● **OBJECTIVE**:
Could you reproduce the GaussianNonLinearCalibration documentation below word for word, from its title line through its final sentence?

● **READING PASSAGE**:
GaussianNonLinearCalibration¶

class GaussianNonLinearCalibration(*args)¶

Gaussian non linear calibration algorithm (3DVAR).

Parameters:

modelFunction: The parametric function to be calibrated.
inputObservations2-d sequence of float: The sample of input observations. Can have dimension 0 to specify no observations.
outputObservations2-d sequence of float: The sample of output observations.
parameterMeansequence of float: The mean of the Gaussian prior distribution of the parameter.
parameterCovariance2-d sequence of float: The covariance matrix of the Gaussian prior distribution of the parameter.
errorCovariance2-d sequence of float: The covariance matrix of the Gaussian distribution of the observations error.

See also

GaussianLinearCalibration, LinearLeastSquaresCalibration, NonLinearLeastSquaresCalibration

Notes

This class implements the Maximum A Posteriori (MAP) estimator for a nonlinear model under the Bayesian hypothesis that the prior and the observation errors have Gaussian distributions. This algorithm is also known as 3DVAR.

The given observation error covariance can be either local, i.e. the same matrix applies for each observation and is of dimension the output dimension of the model, or global, i.e. the matrix describes the full set of observation errors, in which case its dimension is the product of the output dimension of the model and the number of observations.

The prior distribution of the parameter is Normal.

The posterior distribution of the parameter is also Normal.

Depending on the value of the GaussianNonLinearCalibration-BootstrapSize key in the ResourceMap, the parameters are estimated differently.

● **DATASET EXTRACT**:
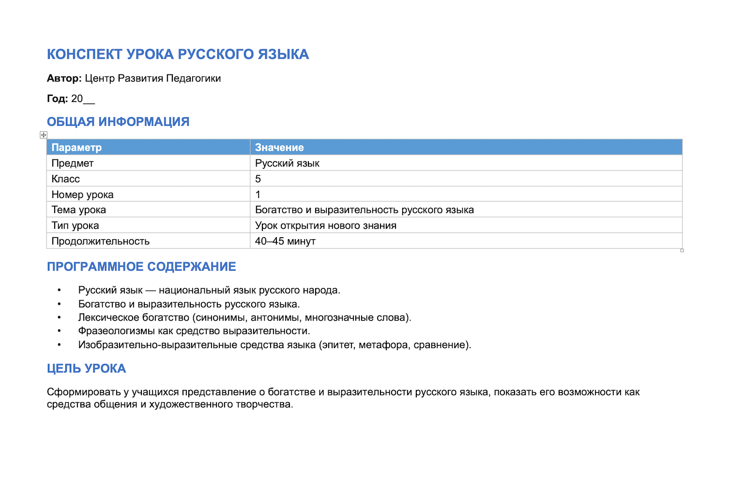Click the Номер урока table cell
This screenshot has height=503, width=729.
(148, 194)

● **ANSWER TO THIS EXERCISE**:
GaussianNonLinearCalibration¶

class GaussianNonLinearCalibration(*args)¶

Gaussian non linear calibration algorithm (3DVAR).

Parameters:

modelFunction: The parametric function to be calibrated.
inputObservations2-d sequence of float: The sample of input observations. Can have dimension 0 to specify no observations.
outputObservations2-d sequence of float: The sample of output observations.
parameterMeansequence of float: The mean of the Gaussian prior distribution of the parameter.
parameterCovariance2-d sequence of float: The covariance matrix of the Gaussian prior distribution of the parameter.
errorCovariance2-d sequence of float: The covariance matrix of the Gaussian distribution of the observations error.

See also

GaussianLinearCalibration, LinearLeastSquaresCalibration, NonLinearLeastSquaresCalibration

Notes

This class implements the Maximum A Posteriori (MAP) estimator for a nonlinear model under the Bayesian hypothesis that the prior and the observation errors have Gaussian distributions. This algorithm is also known as 3DVAR.

The given observation error covariance can be either local, i.e. the same matrix applies for each observation and is of dimension the output dimension of the model, or global, i.e. the matrix describes the full set of observation errors, in which case its dimension is the product of the output dimension of the model and the number of observations.

The prior distribution of the parameter is Normal.

The posterior distribution of the parameter is also Normal.

Depending on the value of the GaussianNonLinearCalibration-BootstrapSize key in the ResourceMap, the parameters are estimated differently.